Since the bra-vector is just the Hermitian conjugate of the ket-vector$\newcommand{\ddt}{\frac{\mathrm d}{\mathrm dt}}$ $$ \langle\psi| = |\psi\rangle^\dagger $$ $$ \ddt \langle\psi| = \ddt |\psi\rangle^\dagger =\left(\ddt |\psi\rangle\right)^\dagger= \Big(-i H |\psi\rangle\Big)^\dagger =-|\psi\rangle^\dagger H^\dagger i^\dagger = i\langle\psi|H^\dagger$$ If we assume $H$ is a linear operator defined on proper space.

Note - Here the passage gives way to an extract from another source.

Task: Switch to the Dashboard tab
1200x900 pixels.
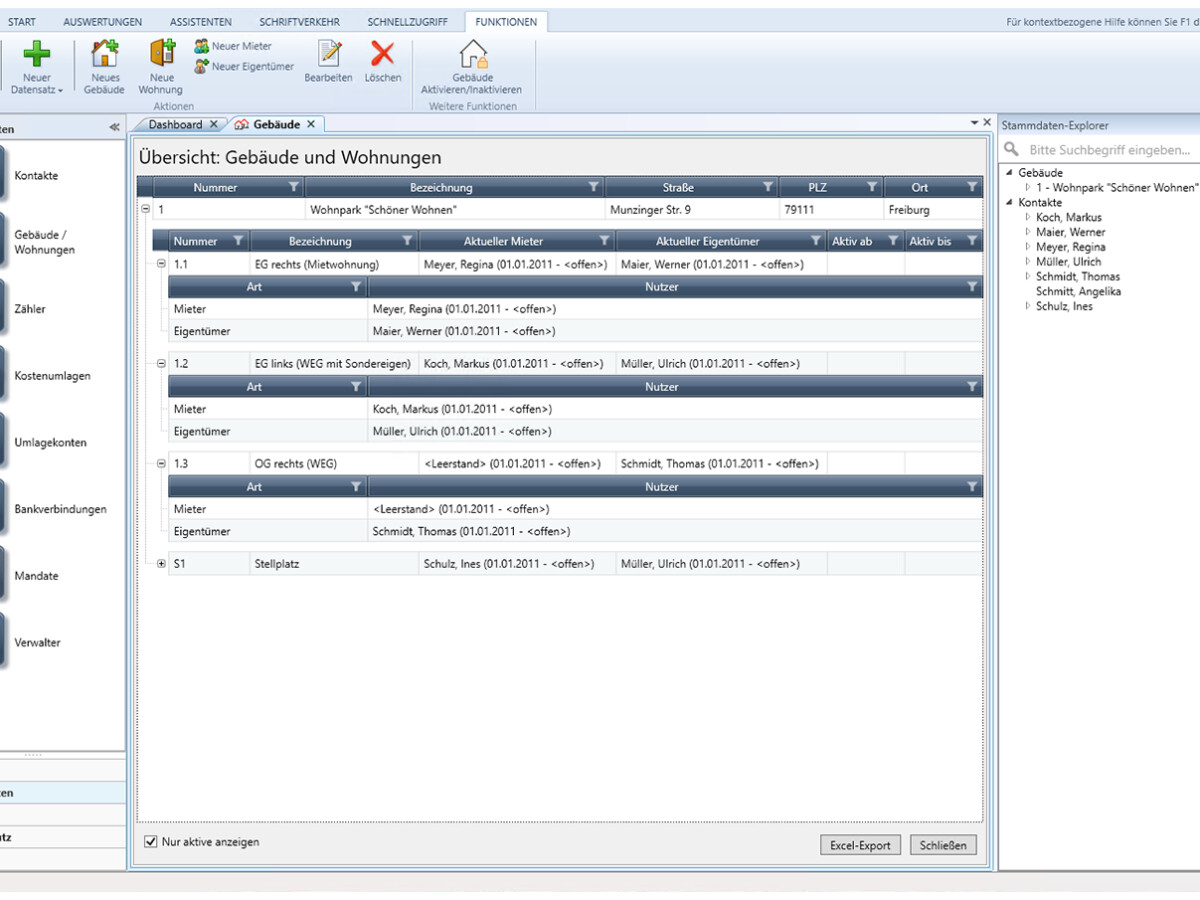Action: [x=178, y=124]
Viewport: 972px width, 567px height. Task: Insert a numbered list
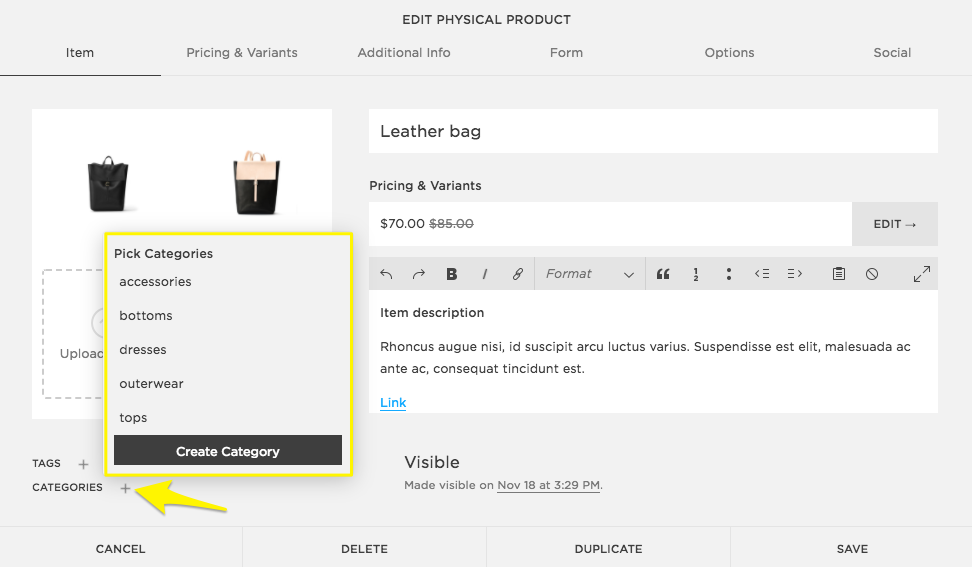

For example: If $|\psi\rangle = (c_1,\ldots,c_n)^T$ is a column vector with $n$ complex entries, then $\langle\psi| = (c_1^*,\ldots,c_n^*) $ is a row vector whose entries are the complex conjugate of $c_i$, and then $H$ is an $n\times n$ complex matrix. If $|\psi\rangle$ is a function in $H^1_0$, then $\langle\psi|$ is a bounded linear functional on $H^1_0$, and $H$ is a bounded linear operator like Laplacian.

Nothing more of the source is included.